Je ne peux terminer mes propos sans rappeler que c’était vous qui, dans une rencontre des Juifs de France avec le pape Benoit XVI, aviez pris la parole. Je vous avais rejoint la veille et soudain on nous demanda, on vous demanda, de modifier plus de 4 fois votre discours. Plus de 4 fois vous vous êtes remis à la tâche jusqu’à 23h, alors que les discours devaient être prononcés à l’intérieur de la nonciature le lendemain. A 23h la dernière mouture ne plaisait encore pas. Vous avez alors décidé de ne plus répondre au téléphone en disant : « c’est à eux de mal dormir ». Et le lendemain, vous vous retrouviez face au pape, accompagné de 50 personnalités juives de France.
Ce jour-là c’était tout vous, négocier jusqu’au bout, mais ne rien renier de ce qui fut la souffrance du peuple juif hier et aujourd’hui.
Au-delà de mon amitié, ou plutôt de ce chemin de fraternité, où il n’est pas de semaine ou nous ne nous sommes pas entretenus, je voudrais vous dire un très grand merci, à vous, à votre épouse, à toute la famille, et à feue votre maman.
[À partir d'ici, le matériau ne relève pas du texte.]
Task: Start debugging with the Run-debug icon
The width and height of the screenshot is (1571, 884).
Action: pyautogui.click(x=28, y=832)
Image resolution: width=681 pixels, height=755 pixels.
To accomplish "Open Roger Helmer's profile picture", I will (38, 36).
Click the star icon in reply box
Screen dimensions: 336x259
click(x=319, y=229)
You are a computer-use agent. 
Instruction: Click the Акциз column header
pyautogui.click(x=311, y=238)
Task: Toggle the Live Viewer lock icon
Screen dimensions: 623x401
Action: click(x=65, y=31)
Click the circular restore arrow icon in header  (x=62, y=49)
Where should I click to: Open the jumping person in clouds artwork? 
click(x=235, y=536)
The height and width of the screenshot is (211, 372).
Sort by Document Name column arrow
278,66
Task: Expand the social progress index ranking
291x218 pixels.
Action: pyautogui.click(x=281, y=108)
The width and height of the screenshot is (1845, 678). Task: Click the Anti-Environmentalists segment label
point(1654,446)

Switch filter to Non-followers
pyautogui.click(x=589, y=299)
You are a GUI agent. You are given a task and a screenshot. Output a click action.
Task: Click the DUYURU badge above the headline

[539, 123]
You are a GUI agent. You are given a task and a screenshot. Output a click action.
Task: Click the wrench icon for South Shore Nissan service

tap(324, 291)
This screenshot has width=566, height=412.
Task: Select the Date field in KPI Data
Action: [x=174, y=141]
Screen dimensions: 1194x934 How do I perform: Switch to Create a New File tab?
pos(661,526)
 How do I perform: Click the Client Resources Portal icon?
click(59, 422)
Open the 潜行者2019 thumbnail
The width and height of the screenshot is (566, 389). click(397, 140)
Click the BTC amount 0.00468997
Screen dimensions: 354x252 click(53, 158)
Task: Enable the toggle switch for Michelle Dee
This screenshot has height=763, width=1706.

Et enfin, y compris dans ces relations, vous êtes resté docteur, attentif aux soins de l’humanité, conscient que l’antisémitisme est une maladie contagieuse et grave, vous êtes aussi par ailleurs cardiologue. Les relations judéo-chrétiennes, ce fut aussi cela. Comment ne pas mentionner le jour où Jacqueline Seite fut hospitalisée en urgence à l’hôpital de Longjumeau et entra dans un coma qui nous faisait craindre le pire. Ce fut vous qui, alors en vacances dans un hôtel au Pérou, avez contacté moult fois le personnel des urgences pour accompagner non seulement le diagnostic mais la remise sur pied de Jacqueline, avec qui vous avez su garder une relation d’amitié et d’efficacité sans nulle autre pareille. Votre fraternité avec l’Eglise est sans doute plus visible avec les cardinaux de France ou d’ailleurs ; elle l’est aussi avec les catholiques dans son ensemble, et je dirai peut-être, avec tout homme. Vous avez en effet reçu en vous ce don de la Charité, qui fait que où que l’on soit, quand tous vos malades avaient votre numéro de portable, on vous entendait tout d’un coup dire : « appuyer à droite, plus loin, bon ce n’est pas grave, prenez un demi-comprimé de plus, je vous verrai lundi ». La patiente en question ne pouvait guère s’imaginer que nous étions dans un bus à Varsovie ou dans les collines d’Israël.
Quelques années d’engagement dans la fraternité et la charité eut été déjà quelque chose de grand. Mais une vie dévouée à ce point-là, accompagné d’une intelligence au-delà de la normale, cela s’appelle le sacrifice de soi, en ce sens vous rejoignez les grandes figures qui ont accepté de payer chèrement, sans aucun souci de soi-même, ce qui a fait que le concile Vatican II a porté de si beaux fruits, et pour cela soyez béni par le seigneur, vous, votre épouse, vos enfants et vos petits enfants.